For each column, computes the fraction of true-match pairs that share the same value (recall). Helps identify which columns make effective blocking keys.
Arguments
- .data
A data frame or character table name.
- labels
A data frame with
unique_id_l,unique_id_r, andis_match.- columns
Character vector of column names to evaluate.

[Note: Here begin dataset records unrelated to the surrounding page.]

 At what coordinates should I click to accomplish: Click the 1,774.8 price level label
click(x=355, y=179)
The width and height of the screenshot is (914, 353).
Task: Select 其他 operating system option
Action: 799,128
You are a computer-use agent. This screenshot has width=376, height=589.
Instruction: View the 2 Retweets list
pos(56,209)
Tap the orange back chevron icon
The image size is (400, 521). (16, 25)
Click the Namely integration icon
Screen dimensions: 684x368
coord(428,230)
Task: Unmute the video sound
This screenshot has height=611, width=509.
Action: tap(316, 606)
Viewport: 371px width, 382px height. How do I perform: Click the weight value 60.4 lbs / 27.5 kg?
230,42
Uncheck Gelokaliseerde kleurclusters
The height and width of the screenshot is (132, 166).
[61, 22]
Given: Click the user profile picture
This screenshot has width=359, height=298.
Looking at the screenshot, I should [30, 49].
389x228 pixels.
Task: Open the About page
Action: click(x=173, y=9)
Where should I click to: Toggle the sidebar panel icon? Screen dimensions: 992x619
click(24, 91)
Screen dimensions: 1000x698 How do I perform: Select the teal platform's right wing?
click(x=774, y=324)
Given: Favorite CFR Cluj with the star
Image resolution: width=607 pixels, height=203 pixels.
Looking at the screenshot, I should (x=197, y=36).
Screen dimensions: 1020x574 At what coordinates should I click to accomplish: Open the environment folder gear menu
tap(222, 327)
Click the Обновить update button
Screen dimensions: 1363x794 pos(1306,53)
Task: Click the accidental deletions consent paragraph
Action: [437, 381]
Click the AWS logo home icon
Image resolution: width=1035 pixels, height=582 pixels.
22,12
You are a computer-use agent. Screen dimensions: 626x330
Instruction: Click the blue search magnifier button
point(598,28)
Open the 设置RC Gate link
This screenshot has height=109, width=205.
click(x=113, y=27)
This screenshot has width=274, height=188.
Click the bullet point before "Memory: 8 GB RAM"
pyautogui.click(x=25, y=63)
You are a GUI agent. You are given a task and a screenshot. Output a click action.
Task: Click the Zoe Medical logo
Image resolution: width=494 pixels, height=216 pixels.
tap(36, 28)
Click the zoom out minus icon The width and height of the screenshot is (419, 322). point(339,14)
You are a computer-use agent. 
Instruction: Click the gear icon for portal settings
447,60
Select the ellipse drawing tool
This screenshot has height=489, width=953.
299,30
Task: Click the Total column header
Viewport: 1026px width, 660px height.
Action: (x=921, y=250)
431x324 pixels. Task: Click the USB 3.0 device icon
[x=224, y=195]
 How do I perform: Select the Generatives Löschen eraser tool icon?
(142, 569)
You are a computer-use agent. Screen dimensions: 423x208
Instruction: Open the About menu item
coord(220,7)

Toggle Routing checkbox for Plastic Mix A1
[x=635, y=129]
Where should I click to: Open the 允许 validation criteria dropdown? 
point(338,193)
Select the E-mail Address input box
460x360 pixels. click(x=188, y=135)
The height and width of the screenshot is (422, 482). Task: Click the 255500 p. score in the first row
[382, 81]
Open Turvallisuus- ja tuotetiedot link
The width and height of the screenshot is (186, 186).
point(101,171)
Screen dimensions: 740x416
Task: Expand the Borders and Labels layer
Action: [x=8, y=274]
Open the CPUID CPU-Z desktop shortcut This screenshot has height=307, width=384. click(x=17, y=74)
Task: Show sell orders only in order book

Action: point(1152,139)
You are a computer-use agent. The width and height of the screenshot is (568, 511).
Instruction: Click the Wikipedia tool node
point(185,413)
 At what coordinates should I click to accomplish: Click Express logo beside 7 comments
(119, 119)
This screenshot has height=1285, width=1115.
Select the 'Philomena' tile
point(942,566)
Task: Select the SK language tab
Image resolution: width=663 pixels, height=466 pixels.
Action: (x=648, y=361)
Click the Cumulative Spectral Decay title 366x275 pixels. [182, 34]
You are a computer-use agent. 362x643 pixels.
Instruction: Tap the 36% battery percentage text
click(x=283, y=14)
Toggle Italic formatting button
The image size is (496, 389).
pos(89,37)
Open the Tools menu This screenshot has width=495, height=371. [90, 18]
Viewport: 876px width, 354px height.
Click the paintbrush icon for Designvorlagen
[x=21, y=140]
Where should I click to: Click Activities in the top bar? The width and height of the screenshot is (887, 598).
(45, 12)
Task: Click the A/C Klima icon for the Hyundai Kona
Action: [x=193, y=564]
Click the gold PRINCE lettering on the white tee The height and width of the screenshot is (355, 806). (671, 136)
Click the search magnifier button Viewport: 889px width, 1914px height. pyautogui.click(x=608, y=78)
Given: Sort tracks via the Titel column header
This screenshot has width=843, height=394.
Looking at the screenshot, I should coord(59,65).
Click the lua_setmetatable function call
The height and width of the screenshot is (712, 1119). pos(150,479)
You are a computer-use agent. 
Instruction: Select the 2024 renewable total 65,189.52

NULLfor all non-ID columns.- con
A DBI connection from
DBI::dbConnect().
Value
A tibble::tibble() with columns column, recall (fraction of true
matches caught), and n_matches_caught.
Examples
con <- DBI::dbConnect(duckdb::duckdb())
labels <- data.frame(
unique_id_l = fake_1000_labels$unique_id_l,
unique_id_r = fake_1000_labels$unique_id_r,
is_match = as.integer(fake_1000_labels$clerical_match_score >= 0.5)
)
block_from_labels(fake_1000, labels, con = con)
#> # A tibble: 6 × 3
#> column recall n_matches_caught
#> <chr> <dbl> <int>
#> 1 cluster 0.673 1367
#> 2 dob 0.403 819
#> 3 city 0.390 792
#> 4 email 0.359 730
#> 5 surname 0.258 525
#> 6 first_name 0.242 492
DBI::dbDisconnect(con, shutdown = TRUE)